I was having dinner, and some cake, with my boyfriend and his younger son, on that younger son’s birthday, when the waitress loosely referred to me as the teenager’s mother. I tried to catch her – I did the “ugh” thing with my breath – but she walked away. I realized it would have embarrassed the just-turned-16-year-old, so I gave up and kept taking bites of chocolate. I realize now how important it was, maybe more so to me than others. But what do I know? Maybe it means a lot to him that people know I’m not his mom (not to mention you can tell because he has curly hair, he looks as Italian as his last name, and he’s 6 foot 2 to my 5 foot 3) But I digress. I just want to be sure that people, who know the divorce statistics in the world, despite the fact that some people are victims of them and not fans, don’t assume we are all each other’s blood when we are hanging out with a kid. OK that sounded weird and gross.

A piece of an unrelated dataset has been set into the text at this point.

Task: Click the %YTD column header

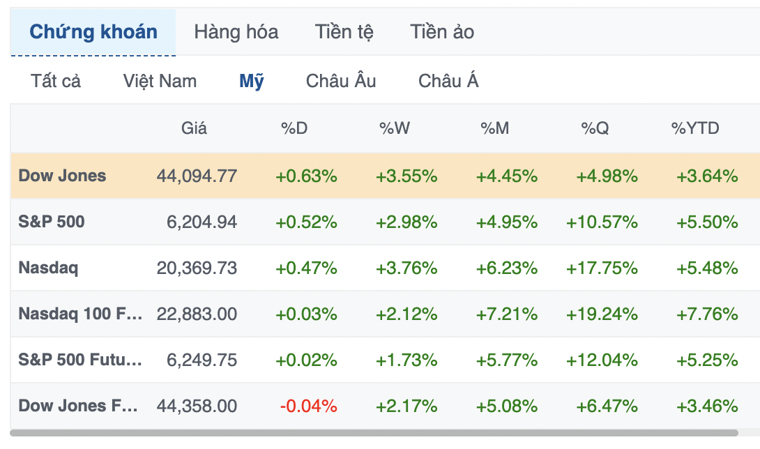Action: [694, 128]
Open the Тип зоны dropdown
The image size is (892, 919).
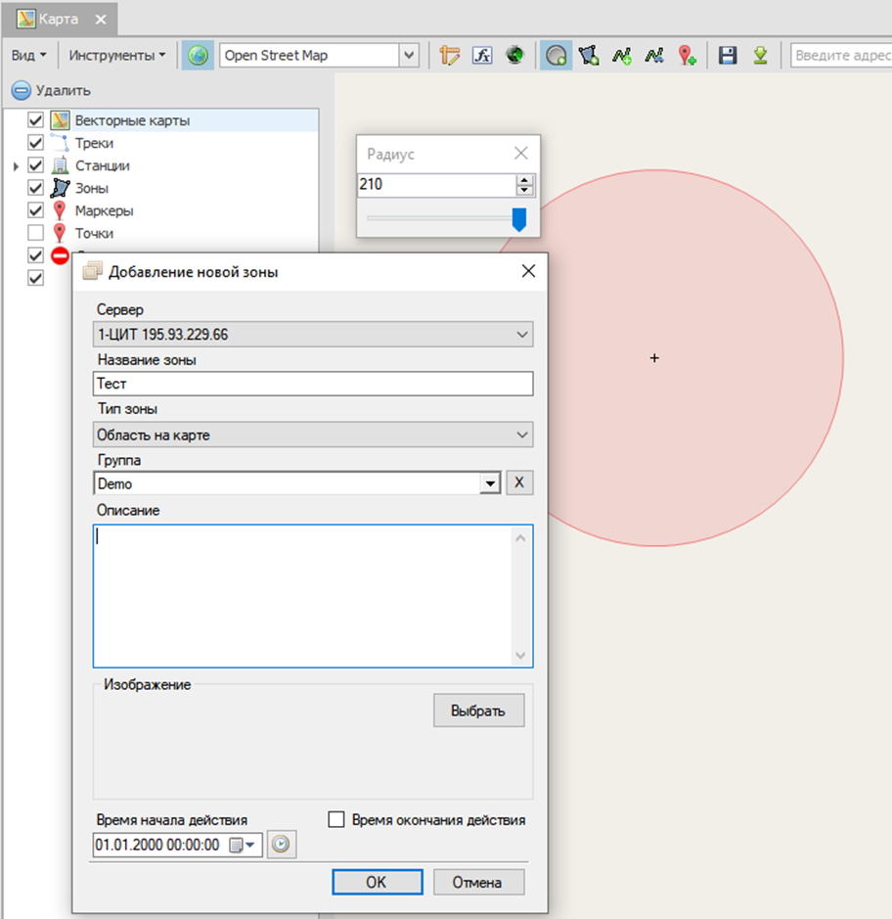tap(313, 435)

I also know my kids, who are out in public plenty with their step-mom, look a lot more like her and if I had to guess there isn’t a lot of correcting going on. But kids who have suffered from the torture of a divorce need to remember two things: one, be proud of exactly who we are and where we came from and two, be aware of the fact that we are victims of a society that marries too quickly and easily. I always point out, with passion, that I do not regret a minute of my marriage, because I wouldn’t have my babies. However, when you’re left with a disease, a 1 and 3 year old and a cheating husband, it’s pretty troubling. Perhaps our children can learn from the issue if we don’t brush it aside and say “Ah, divorce is just so common.” As long as they know they are loved and we show them that love. And as long as they understand what family is.
Next time, I plan to turn my “ugh” into a “I’m not his mom, I’m just his girlfriend,” politely, with a smile, so the waitress might think twice about saying it at the next table. I was a waitress once, it was one of my favorite jobs, honestly. At the rate I’m going, being a waitress might be a good way for me to contribute to the social issues of parenting and divorce.
Plus, maybe she would have brought us an extra piece of chocolate cake.